First off is this article, which I think explains everything right now:
BI - In 6 Weeks, A New Dividend Tax Will Smack Rich People Upside The Head. Now, it's probably safe to assume that the rich will get their way and Obama will cancel these moves when he makes his fecal cliff deal. Still, at present, the idea is that capital gains tax goes from 15% to 20%; while, most significantly, dividend tax rate goes from 15%, all the way to 39.6% plus a 3.8% surcharge for the AHA.

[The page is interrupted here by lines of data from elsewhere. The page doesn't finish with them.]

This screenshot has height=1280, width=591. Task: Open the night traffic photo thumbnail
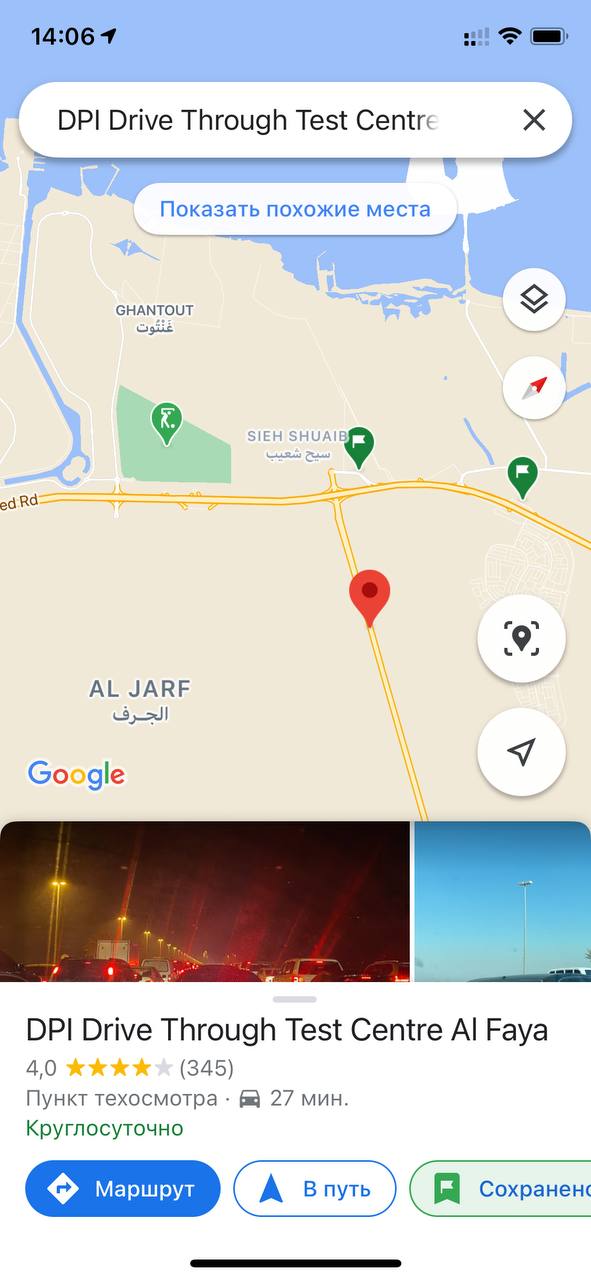point(205,902)
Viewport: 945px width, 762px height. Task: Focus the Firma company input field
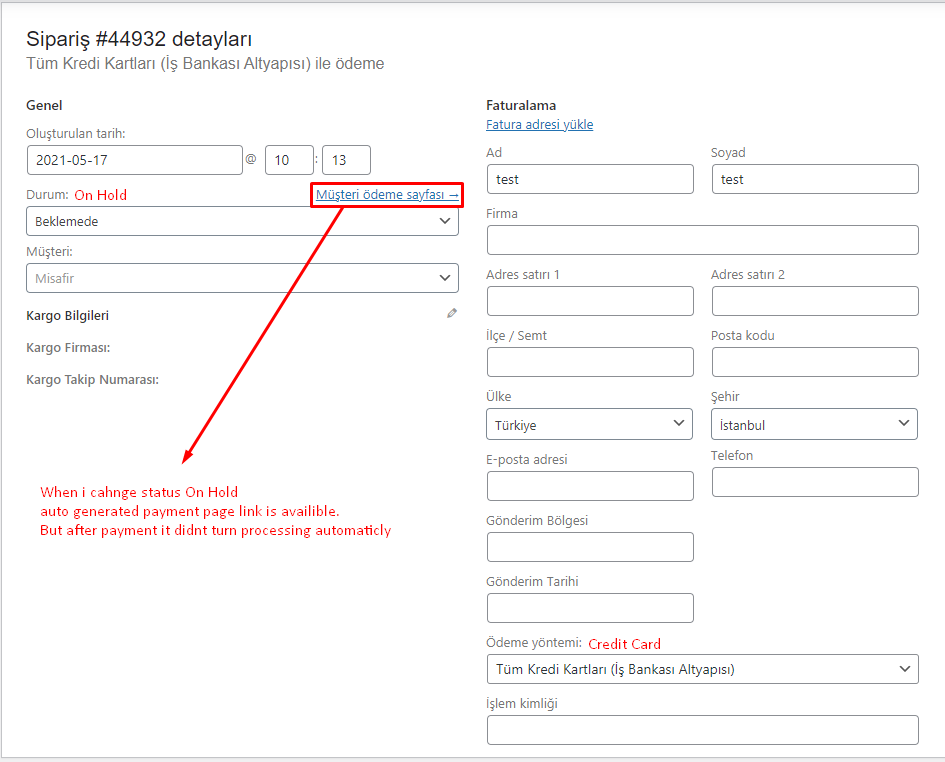point(703,240)
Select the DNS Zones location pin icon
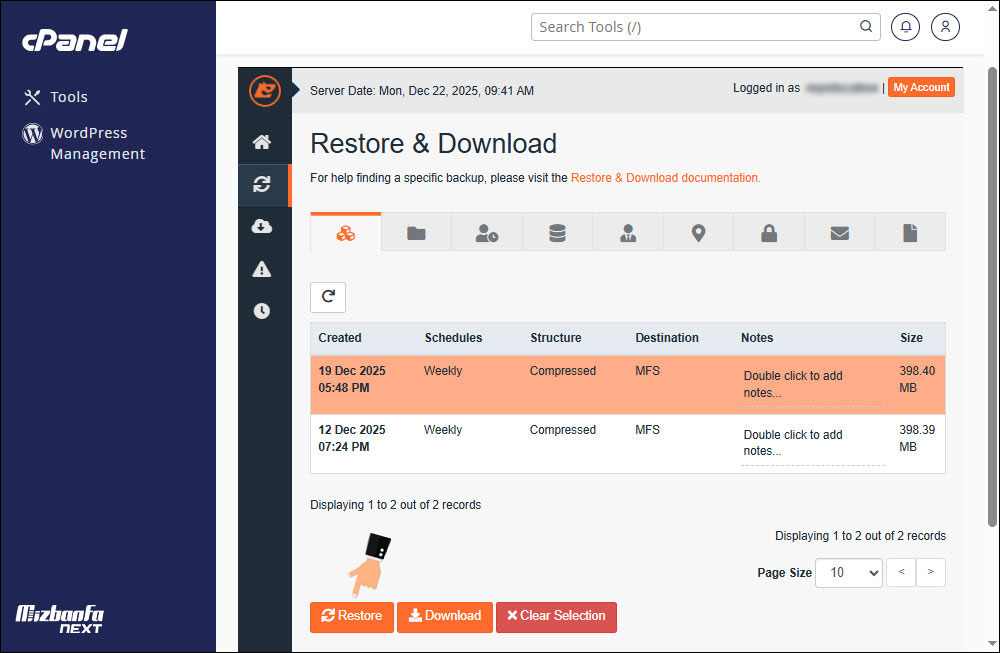Screen dimensions: 1000x653 pos(698,231)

It's my working thesis right now that this is what's driving the move; people want to dump their dividend stocks right now. (As opposed to a week or a month from now. Because people are fucking morons and always love rushing for the fucking exits.) That money won't go into other stocks until the effect on the broader indices is completed (i.e., all the selling is done).
So if you're a TA, keep all that in mind. Hell, you don't even have to, if you're the type of TA who dogmatically ignores fundamentals - instead, just explain how the hell utilities can go 4-sigma down. OK? Explain that.
Speaking of which, I don't know how a real bond coupon is taxed in the US; but if most money holds bonds via ETFs, whose payments are treated as dividends, then these fecal cliff tax hikes would also explain the drop we're seeing in junk bonds and EM bonds. People would sell bond ETFs too, and probably any stock or ETF which is owned for the yield rather than the capital gain.
Where's that money going to go? Cash for fuck's sake? OK, that explains USD. But what about US Treasuries? How is a Treasury coupon taxed in the US?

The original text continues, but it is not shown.